Once you find the line with "Select the solid blue square" in the data that follows, repeat it and every line after it exactly, through the line with "Open the Service".

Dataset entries
=== Section Start ===

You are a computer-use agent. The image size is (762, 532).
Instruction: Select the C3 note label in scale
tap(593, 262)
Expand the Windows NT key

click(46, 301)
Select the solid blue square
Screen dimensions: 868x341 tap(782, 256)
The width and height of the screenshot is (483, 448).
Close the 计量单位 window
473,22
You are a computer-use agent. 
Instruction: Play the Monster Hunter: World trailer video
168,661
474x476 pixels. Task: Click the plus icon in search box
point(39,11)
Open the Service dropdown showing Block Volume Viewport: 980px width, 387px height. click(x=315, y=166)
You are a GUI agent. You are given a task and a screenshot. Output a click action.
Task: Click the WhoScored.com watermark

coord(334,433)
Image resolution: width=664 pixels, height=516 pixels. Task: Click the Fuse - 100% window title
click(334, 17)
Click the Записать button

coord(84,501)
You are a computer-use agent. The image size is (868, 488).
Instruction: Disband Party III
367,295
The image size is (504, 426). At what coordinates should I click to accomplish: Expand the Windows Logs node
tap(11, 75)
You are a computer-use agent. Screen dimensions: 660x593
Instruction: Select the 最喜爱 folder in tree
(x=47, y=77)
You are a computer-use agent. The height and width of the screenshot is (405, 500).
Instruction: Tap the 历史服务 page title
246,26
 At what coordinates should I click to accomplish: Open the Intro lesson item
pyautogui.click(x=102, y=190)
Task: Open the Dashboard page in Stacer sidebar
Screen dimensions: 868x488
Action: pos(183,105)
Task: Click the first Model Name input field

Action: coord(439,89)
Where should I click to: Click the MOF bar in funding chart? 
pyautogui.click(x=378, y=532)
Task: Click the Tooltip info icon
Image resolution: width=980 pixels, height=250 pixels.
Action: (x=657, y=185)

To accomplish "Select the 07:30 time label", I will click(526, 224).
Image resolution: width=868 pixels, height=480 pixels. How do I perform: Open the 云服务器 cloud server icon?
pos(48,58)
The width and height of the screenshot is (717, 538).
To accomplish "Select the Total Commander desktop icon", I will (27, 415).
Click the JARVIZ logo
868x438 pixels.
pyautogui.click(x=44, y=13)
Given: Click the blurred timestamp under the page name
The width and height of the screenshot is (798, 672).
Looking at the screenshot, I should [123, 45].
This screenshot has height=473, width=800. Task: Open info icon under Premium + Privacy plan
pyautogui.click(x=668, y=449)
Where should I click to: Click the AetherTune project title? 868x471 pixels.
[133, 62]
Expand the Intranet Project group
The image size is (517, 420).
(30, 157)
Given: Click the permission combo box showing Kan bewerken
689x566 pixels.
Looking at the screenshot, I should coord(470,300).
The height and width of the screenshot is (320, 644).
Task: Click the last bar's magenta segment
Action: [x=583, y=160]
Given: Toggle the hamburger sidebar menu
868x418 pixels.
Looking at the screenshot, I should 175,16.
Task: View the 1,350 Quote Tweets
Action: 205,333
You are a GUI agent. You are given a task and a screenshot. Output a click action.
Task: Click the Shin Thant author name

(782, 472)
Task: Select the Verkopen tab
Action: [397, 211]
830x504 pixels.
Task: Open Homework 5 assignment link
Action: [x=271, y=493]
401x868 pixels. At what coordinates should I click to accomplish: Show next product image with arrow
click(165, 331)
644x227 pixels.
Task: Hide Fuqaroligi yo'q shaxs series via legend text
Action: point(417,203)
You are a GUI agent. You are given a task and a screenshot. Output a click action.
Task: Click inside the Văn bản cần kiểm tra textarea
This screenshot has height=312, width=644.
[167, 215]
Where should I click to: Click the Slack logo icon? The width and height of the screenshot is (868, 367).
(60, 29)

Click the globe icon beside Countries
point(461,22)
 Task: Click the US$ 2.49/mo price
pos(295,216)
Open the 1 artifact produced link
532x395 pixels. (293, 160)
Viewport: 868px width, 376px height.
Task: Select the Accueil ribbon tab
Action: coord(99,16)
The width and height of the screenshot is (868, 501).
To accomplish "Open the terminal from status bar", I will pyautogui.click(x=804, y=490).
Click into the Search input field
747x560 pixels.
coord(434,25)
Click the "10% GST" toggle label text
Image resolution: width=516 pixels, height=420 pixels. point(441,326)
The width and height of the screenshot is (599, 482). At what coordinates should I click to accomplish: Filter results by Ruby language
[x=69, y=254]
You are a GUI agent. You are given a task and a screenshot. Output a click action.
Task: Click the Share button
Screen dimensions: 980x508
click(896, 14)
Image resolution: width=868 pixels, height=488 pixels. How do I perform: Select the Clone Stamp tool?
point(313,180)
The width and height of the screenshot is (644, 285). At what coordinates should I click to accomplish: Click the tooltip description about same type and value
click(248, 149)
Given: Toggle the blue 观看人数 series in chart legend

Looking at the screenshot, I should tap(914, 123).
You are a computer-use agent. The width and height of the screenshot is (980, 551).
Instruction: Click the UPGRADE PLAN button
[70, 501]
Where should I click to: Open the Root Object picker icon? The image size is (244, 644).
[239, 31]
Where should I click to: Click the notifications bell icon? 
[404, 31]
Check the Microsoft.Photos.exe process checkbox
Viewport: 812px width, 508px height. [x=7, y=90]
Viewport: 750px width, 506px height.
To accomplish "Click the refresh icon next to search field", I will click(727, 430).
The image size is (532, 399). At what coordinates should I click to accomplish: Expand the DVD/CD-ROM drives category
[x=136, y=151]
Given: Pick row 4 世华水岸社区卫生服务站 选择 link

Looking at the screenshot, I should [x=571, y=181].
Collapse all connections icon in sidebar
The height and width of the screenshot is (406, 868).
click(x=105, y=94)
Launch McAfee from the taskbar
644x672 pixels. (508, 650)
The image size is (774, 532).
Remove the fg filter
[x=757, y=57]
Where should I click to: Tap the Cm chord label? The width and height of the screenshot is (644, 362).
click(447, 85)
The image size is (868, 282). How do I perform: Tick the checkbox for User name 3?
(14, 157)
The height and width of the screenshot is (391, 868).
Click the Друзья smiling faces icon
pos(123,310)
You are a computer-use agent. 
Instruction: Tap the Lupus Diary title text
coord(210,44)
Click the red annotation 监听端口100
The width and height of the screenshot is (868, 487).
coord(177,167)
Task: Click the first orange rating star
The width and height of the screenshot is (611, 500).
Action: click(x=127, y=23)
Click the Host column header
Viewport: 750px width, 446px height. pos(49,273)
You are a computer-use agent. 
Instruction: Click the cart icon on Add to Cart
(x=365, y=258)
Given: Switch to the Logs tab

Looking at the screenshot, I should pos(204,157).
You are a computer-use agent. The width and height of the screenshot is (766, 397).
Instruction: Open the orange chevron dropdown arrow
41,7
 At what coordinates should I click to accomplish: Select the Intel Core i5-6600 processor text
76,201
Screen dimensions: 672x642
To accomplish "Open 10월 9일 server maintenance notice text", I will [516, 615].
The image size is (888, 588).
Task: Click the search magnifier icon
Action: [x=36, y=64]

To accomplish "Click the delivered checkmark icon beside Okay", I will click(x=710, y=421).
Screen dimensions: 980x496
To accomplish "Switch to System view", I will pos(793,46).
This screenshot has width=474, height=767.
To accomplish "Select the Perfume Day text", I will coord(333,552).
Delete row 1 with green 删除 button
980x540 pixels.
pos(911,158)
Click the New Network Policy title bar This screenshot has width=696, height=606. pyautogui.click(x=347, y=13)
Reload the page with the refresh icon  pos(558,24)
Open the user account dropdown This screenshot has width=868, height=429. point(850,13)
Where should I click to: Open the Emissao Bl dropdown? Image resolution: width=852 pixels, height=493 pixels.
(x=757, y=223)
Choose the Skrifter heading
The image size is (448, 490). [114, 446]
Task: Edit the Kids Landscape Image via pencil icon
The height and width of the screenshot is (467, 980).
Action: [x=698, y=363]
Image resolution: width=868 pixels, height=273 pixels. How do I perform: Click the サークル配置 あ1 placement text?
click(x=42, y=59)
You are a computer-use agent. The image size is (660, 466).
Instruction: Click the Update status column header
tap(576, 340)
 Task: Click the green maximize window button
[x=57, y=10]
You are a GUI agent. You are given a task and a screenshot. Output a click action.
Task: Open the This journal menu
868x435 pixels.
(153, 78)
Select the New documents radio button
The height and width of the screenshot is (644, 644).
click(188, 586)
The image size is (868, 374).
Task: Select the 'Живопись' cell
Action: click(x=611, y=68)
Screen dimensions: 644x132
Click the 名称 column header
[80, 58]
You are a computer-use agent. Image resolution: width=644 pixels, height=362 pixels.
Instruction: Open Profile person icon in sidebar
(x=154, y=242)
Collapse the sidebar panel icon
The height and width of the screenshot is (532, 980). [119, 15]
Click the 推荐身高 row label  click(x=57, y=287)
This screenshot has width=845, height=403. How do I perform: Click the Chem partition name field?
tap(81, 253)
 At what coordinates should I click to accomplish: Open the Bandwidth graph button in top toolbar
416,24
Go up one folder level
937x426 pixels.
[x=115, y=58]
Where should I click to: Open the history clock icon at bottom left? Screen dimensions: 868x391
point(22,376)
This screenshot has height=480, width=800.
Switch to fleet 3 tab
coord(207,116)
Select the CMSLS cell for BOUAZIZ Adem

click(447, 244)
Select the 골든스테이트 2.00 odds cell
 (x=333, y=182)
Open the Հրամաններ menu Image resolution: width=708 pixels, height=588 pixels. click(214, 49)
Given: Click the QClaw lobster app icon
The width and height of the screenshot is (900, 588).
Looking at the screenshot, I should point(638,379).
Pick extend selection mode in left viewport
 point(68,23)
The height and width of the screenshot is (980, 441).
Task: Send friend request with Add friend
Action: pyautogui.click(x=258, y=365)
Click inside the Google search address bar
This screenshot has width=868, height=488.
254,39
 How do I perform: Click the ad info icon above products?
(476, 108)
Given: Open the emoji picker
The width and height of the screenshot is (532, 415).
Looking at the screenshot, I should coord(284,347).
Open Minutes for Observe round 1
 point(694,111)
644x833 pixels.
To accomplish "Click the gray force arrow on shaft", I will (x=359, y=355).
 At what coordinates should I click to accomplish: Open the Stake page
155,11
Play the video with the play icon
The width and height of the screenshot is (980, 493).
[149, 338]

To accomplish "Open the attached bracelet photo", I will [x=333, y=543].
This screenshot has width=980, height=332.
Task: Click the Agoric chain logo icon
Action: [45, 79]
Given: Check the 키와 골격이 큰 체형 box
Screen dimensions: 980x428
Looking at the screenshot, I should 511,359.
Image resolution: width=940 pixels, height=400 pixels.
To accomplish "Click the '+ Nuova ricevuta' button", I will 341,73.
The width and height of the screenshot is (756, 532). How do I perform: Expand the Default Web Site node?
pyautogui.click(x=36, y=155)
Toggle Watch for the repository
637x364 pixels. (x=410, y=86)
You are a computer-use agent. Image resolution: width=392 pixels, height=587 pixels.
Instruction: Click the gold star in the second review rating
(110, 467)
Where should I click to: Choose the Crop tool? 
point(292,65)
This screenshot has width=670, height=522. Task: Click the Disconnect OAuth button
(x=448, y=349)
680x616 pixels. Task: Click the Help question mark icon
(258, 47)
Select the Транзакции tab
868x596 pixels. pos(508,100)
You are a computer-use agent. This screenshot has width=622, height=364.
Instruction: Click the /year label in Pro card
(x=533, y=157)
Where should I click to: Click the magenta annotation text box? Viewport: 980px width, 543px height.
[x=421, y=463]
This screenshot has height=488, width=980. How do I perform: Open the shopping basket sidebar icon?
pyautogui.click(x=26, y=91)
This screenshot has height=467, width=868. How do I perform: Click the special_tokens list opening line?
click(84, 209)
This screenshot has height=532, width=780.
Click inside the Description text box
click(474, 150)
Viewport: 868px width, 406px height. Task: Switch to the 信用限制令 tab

=== Section End ===

* Task answer *
Select the solid blue square
Screen dimensions: 868x341 tap(782, 256)
The width and height of the screenshot is (483, 448).
Close the 计量单位 window
473,22
You are a computer-use agent. 
Instruction: Play the Monster Hunter: World trailer video
168,661
474x476 pixels. Task: Click the plus icon in search box
point(39,11)
Open the Service dropdown showing Block Volume Viewport: 980px width, 387px height. click(x=315, y=166)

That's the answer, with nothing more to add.